'Aslına uygun olmalı'
'Vakıf Şehri Edirne' konulu Konferansta konuşan Vakıflar Bölge Eski Müdürü Yüksek Mimar Hayati Binler 'Yemiş Kapanı Hanı aslına uygun yapılmalıdır'
Edirne Anadolu Gençlik Derneği (AGD), Edirne’nin tarihi vakıf eserleri ile ilgili “Vakıf Şehri Edirne” konulu bir konferans düzenledi.
Gençlik ve Spor İl Müdürlüğü Konferans Salonunda düzenlenen programa Akademisyen, STK Yöneticisi, Sahasında uzman birçok kişi ve Üniversite talebeleri katıldılar.
Programın açış konuşmasını yapan AGD Edirne Şube Başkanı Abdülhamit İriş, katılımcılara ‘hoş geldiniz’ diyerek teşekkür ettikten sonra Yüksek Mimar, Vakıflar Bölge Eski Müdürü Hayati Binler “Vakıf Şehri Edirne” konulu bir sunum yaptı.
Şehrin siluetinin korunmasının önemine de dikkat çeken Binler, “birçok şehrimizde olduğu gibi geçmişte Edirne’de de bu konuda ihmaller yaşandı. Selimiye Camiinin siluetinin korunması konusunda Belediye yetkililerinden bir açıklama yapıldığını duydum.
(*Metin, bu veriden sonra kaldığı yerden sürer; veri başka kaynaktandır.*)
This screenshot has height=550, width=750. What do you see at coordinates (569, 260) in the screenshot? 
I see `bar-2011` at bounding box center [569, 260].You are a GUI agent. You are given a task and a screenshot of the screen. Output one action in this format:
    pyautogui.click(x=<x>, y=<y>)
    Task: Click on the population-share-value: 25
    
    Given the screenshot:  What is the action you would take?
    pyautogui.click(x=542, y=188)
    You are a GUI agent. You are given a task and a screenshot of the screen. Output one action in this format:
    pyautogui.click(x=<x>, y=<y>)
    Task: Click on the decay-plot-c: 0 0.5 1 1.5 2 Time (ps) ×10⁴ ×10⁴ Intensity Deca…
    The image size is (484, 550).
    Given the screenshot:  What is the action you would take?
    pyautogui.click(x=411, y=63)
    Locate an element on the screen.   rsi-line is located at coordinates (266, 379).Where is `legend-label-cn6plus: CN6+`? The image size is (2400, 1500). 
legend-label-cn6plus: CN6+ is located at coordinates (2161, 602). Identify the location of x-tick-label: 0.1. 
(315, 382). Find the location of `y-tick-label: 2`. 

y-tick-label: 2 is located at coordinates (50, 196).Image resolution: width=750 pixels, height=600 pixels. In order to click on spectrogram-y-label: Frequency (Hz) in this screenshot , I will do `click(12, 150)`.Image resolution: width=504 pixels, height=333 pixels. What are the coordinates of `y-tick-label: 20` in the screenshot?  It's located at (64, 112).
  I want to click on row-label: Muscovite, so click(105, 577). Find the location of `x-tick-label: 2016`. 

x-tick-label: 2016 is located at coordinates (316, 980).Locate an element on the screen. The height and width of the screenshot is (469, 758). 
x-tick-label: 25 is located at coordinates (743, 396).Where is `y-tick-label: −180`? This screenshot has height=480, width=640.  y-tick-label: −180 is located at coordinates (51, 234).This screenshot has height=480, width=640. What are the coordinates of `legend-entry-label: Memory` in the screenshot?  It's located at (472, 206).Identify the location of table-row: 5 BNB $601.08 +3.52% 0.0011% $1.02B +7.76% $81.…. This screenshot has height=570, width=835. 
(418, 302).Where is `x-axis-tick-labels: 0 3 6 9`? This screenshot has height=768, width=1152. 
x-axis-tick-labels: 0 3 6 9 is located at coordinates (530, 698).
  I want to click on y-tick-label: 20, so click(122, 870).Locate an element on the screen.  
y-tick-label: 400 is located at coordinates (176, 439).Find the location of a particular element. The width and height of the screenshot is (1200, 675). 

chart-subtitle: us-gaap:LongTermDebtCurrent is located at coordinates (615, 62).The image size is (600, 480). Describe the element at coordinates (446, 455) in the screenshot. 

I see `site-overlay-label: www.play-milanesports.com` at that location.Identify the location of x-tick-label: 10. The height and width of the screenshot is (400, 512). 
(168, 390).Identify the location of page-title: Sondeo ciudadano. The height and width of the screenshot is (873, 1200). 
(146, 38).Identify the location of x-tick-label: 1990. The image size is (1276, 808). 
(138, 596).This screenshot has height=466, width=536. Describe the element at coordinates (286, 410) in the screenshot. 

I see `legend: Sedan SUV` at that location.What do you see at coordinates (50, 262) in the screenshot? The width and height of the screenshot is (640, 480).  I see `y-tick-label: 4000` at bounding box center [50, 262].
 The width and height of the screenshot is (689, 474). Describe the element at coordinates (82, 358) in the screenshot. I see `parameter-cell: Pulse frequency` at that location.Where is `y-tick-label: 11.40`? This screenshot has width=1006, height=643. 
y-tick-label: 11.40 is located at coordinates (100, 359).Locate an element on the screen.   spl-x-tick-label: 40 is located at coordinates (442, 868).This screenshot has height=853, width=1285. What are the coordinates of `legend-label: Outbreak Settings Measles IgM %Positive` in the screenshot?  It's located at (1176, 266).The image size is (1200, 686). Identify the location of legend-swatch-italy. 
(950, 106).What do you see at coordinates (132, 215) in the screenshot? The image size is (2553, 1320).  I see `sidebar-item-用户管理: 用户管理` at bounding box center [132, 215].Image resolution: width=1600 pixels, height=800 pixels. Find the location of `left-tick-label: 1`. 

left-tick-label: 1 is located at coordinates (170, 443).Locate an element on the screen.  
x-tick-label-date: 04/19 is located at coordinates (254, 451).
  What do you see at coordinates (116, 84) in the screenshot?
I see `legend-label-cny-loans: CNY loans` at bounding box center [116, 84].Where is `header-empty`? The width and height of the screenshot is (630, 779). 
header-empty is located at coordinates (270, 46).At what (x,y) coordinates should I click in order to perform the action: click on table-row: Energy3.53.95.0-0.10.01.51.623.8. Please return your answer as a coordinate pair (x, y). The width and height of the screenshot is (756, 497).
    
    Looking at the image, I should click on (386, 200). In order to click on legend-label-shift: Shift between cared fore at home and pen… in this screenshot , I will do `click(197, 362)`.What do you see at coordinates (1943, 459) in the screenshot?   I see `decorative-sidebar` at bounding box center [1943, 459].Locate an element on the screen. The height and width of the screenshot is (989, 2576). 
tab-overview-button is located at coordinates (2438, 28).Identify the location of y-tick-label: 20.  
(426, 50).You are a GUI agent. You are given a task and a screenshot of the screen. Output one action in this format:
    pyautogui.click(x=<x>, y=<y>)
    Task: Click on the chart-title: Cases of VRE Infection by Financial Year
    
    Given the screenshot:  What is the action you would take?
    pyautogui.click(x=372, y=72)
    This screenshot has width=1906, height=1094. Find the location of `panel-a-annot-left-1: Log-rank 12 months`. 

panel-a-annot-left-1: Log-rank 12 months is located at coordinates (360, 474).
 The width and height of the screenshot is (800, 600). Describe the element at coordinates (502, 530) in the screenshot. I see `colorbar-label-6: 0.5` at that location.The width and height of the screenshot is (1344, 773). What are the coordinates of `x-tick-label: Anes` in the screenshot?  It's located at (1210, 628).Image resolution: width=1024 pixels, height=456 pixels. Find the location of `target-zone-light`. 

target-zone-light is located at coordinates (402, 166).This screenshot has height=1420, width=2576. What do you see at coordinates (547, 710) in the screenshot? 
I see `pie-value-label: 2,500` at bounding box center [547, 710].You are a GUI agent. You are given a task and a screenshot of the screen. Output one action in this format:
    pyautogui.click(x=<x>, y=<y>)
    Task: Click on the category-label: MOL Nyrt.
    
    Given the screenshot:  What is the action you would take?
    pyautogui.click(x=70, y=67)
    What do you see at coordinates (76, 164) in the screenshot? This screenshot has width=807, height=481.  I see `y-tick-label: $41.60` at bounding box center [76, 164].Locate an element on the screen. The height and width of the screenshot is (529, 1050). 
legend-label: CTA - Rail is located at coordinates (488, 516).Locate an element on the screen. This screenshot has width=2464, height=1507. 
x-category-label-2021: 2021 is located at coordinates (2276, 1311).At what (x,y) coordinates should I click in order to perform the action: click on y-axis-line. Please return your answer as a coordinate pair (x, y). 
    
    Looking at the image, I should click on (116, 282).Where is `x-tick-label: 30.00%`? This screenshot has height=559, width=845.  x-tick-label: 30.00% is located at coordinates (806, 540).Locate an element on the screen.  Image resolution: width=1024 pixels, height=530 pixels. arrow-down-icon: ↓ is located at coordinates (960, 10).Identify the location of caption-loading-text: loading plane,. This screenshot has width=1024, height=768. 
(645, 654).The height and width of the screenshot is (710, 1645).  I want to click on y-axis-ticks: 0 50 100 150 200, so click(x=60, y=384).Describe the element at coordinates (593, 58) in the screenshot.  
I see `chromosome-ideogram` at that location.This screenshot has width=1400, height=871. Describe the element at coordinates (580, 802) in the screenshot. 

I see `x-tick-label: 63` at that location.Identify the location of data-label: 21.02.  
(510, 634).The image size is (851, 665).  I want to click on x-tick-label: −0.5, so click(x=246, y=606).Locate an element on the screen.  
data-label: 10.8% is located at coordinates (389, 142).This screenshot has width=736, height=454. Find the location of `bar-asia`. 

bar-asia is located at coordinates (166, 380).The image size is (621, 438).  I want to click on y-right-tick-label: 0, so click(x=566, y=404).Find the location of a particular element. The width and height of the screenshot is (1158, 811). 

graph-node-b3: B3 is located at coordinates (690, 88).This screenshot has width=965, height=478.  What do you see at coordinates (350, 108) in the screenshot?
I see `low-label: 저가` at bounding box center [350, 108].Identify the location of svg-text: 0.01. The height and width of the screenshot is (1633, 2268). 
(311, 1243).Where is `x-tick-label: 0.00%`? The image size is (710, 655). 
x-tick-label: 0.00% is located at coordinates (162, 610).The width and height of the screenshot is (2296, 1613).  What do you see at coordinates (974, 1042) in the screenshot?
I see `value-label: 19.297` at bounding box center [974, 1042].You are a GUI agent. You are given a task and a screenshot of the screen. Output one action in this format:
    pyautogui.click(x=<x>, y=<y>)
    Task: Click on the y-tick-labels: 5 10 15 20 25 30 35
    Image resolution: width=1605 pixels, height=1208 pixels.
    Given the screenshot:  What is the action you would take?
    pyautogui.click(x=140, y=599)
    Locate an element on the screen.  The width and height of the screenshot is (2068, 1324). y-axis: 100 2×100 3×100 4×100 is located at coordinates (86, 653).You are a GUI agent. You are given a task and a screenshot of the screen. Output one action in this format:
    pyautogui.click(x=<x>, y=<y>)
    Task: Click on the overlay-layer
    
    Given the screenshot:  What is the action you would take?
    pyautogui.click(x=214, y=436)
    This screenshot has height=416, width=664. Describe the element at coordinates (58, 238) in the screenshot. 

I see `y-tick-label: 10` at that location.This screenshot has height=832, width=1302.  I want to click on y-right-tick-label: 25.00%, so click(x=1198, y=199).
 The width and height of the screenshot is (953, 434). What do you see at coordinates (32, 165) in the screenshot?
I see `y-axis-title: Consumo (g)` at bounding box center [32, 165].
Bu konuda hassasiyet gösterilmesi beni de çok mutlu etti.”
Hayati Binler, Programın sonunda Mimarlık Fakültesi bir öğrencinin sorusu üzerine şunları söyledi; “Osmanlı kent dokusunda Avrupa’daki örnekleri gibi meydan yoktu. Şehrin merkezinde Cami, Caminin etrafında Hanlar yani ticarethaneler, onun da etrafında meskenler bulunurdu. Selimiye Camii Alan Düzenlemesi ile ilgili benim de görev yaptığım dönemde Belediye tarafından kurula gönderilen projede kurul olarak projeye Yemiş Kapanı Hanının da dahil edilmesi gerektiği kararını verdik. Akabinde kazılar başladı ve Yemiş Kapanı Hanının temelleri ortaya çıkartıldı. Yemiş Kapanı Hanı ile ilgili iki hususu belirtmek gerekir. Tarihi eserlerin teknik olarak aslına uygun olarak yapılması mümkündür. Temeller ortaya çıkartılmıştır, Rölevesi hazırlanarak rekonstrüksiyon projesi ile Yemiş Kapanı Hanı aslına uygun yapılmalıdır.Olayı Vakıf hukuku açısından değerlendirirsek, Vakıflar Bölge Müdürlüğü’nün görevi malına sahip çıkmak ve ihya etmektir. Yemiş Kapanı Hanı, 1976 yılında tescil edilmiş bir vakıf eseridir. Ben Vakıflar Bölge Müdürü iken Bedesten ile Rüstem Paşa Kervansarayı arasında bulunan iki kapılı han ile ilgili görevimiz icabı mülkiyetin Vakıflara geçmesi noktasında dava açmıştık. Ben ayrıldıktan sonra sonucu ne oldu bilemiyorum!.UNESCO koruyucu ve korumacı bir teşkilattır. Tarihi eserlere “Dünya Mirası” statüsü verir. Orada 500 yıllık bir Osmanlı eserinin temelleri ortaya çıkmışken bunun aslına uygun yapılmasına niçin karşı çıksın?” dedi.